Metformin restores mitochondrial bioenergetics and redox homeostasis through modulation of mitochondrial biogenesis and dynamics in patient derived cultured fibroblasts and an animal model of molybdenum cofactor deficiency

Abstract

Molybdenum cofactor deficiency (MoCD) is an inborn error of sulfur metabolism caused by inactivating variants in the genes encoding enzymes of the molybdenum cofactor biosynthetic pathway. Patients present with accumulation of sulfite in the brain with secondary mitochondrial bioenergetics and severe neurological manifestations. To investigate the pathophysiology of this disorder, we evaluated mitochondrial and redox homeostasis in fibroblasts derived from a patient with MoCD type A (MOCS1 deficiency) and in an animal model based on the intracerebroventricular administration of sulfite in Wistar rats. Since treatment for MoCD is largely ineffective, we also investigated the effects of metformin, an antidiabetic drug with neuroprotective potential. Reduced basal, maximal, and ATP-linked respiration and reserve respiratory capacity were verified in MOCS1 deficient fibroblasts. The protein content of MFN1/2, OPA1, DRP1, and NRF1 was also reduced, whereas p-DRP1 (Ser 637) was increased.
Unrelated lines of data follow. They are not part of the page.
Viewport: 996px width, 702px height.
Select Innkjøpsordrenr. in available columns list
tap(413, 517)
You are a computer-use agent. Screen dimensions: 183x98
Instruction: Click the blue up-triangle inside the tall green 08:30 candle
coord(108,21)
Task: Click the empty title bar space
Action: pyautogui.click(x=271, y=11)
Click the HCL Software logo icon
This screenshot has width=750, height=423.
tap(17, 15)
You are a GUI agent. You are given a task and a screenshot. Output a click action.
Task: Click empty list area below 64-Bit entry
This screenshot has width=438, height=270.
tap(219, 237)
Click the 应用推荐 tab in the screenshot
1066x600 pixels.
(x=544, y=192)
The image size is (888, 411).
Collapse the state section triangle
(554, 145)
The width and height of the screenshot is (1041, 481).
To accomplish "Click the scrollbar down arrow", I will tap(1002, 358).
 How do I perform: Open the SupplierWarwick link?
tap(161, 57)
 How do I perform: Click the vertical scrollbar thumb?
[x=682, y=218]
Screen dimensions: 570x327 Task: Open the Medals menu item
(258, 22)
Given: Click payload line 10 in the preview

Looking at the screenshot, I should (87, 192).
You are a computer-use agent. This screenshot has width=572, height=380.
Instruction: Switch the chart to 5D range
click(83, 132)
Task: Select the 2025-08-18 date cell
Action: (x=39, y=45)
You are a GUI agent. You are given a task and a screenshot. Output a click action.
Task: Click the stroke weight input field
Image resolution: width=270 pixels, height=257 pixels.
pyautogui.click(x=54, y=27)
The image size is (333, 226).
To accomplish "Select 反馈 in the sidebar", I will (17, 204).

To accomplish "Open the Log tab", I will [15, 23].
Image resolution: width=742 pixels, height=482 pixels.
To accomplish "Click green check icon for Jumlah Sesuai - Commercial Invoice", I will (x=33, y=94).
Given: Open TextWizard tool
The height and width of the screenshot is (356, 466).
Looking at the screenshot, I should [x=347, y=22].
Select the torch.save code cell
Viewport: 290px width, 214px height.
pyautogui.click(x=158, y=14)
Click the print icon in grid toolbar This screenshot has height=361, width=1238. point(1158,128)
Superoxide levels were elevated in these cells. Metformin treatment reversed these changes. Further, the p-AMPK/T-AMPK protein ratio and the expression of PRKAA1, PPARGC1A, SIRT1, DNM1L, and mitofusin 1 were increased by metformin in the deficient cells. Sulfite administration into rat brain disturbed the antioxidant defenses, and tricarboxylic acid cycle and electron transfer chain function in the striatum, cerebral cortex and cerebellum. Metformin prevented this bioenergetic dysfunction. Our findings show that metformin elicits positive effects in the brain of sulfite-treated rats and in the MOCS1 deficient cell line by modulating mitochondrial biogenesis and fission, identifying potential therapeutic intervention opportunities in MoCD.